The physio came out, and introduced herself to D and shook his hand.      She then address all the conversation to him, only asking for my input when he wasn’t too sure about dates.        I was not surprised when she didn’t  have the full picture of what was happening with D, and only had details of his sore heel, and no idea about his previous leg problems.      When I told her about the knee pins, she went off to pull up his records to see what had been done and what his orthopaedic surgeon had to say about it.      While she did that D changed into his shorts – I had forgotten he had been helping his Dad paint the decking and had stain splatter up the back of his leg!

She returned happy that his op had done what it was intended to do.          She had D walk backwards and forwards, then running, before laying him on the bed to have a feel of his movements.

She said she believed his heel pain was nothing more than growing pains – he has grown over an inch since July, and the muscles were still trying to catch up with his bones, meaning they were over stretched most of the time – she explained this to D in words and by drawing a diagram of what was going on inside his leg.   She did however say she was a little concerned by his movement – I thought, here we go, another lecture about his size.       She asked if we had noticed the angle of his feet when walking, an I said they were what my Dad would have called “ten to two feet” – they are turning out and if they were on a clock face that is the time they would show.        She said she believed that the reason for this was probably because after his op, all the work was done to strengthen the muscles where they had been messed about with on the inside of his knees, and the outside had been somewhat ignored which has led to weaker muscles not just at the knees, but hips and ankles.      His hypermobility wasn’t helping his movements either.     She then upset him by saying that while it was good that he loved to play football with his mates, and trampoline, he really needed to move better before he did too much more of either activity.

She then went through some exercises with him to help start to strengthen his legs.      The hardest part of getting them done correctly was making sure he had his feet facing forward – it must feel quite alien to him when he has been so used to turning them outwards.       By this time he was loosing concentration and becoming more interested in the equipment around him than what was being said.         I told him he needed to listen carefully as what he was being told was very important.   She said he was doing really well, and understood his Asperger’s as her nephew lives with it too.      She also said he was better behaved than some of the adult patients who really don’t try to grasp how to do the exercises they are given!      It was good to have someone who made an effort to accept D was just behaving the way he needed to, to allow him to cope in the strange environment rather than someone seeing him as being naughty for not sitting still and quietly.
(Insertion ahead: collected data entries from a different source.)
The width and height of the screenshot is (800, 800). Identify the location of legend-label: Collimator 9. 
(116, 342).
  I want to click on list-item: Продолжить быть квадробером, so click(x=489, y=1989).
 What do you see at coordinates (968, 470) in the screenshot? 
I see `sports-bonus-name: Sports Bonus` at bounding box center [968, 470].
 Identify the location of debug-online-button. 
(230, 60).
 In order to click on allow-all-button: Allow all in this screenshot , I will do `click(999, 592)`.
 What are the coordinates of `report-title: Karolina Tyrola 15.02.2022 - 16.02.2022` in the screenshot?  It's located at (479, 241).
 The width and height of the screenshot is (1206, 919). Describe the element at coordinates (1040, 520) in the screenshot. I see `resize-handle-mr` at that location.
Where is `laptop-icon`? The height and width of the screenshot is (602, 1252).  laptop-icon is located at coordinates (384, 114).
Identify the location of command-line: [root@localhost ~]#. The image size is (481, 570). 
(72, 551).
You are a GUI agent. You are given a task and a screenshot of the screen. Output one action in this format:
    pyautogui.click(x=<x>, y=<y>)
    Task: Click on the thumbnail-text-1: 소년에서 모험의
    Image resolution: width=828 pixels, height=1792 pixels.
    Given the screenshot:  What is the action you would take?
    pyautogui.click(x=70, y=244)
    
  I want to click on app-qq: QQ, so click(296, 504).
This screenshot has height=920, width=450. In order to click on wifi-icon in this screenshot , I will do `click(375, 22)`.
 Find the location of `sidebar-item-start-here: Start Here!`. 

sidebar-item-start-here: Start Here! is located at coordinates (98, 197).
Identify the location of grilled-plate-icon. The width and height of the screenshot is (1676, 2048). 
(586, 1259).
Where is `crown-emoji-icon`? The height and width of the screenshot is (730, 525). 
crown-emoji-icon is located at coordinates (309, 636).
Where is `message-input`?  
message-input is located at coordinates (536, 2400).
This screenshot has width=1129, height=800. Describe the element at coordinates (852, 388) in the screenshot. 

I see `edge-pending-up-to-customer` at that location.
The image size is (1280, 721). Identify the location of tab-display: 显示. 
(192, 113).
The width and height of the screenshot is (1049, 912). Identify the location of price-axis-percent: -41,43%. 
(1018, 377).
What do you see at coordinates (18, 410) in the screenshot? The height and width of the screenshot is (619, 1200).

She went to print off the exercises he has to do, while he got changed out of his shorts.       When heading to her little cubby, D saw the most amazing exercise bike, which he wanted to have a go on.      She said she was due another patient, but he could use it at their next appointment, and even shook on it.    Not surprisingly, D was happy to make his next appointment, and I am sure he will be reminding her about the promise she has made to him!

It was midday by the time we left the clinic, so D had a home lunch as it was his school break time anyway.

It has been hard work getting D to do his exercises, but he has done them.    He gets angry with himself that his feet haven’t yet learned that they need a new standard position, but that is just D all over, he expects perfection immediately and doesn’t comprehend that it will take time to reprogramme his muscles.

I hope doing this work with him, will give him the physical strength that will allow him to feel confident when he is playing with his friends or doing sports at school.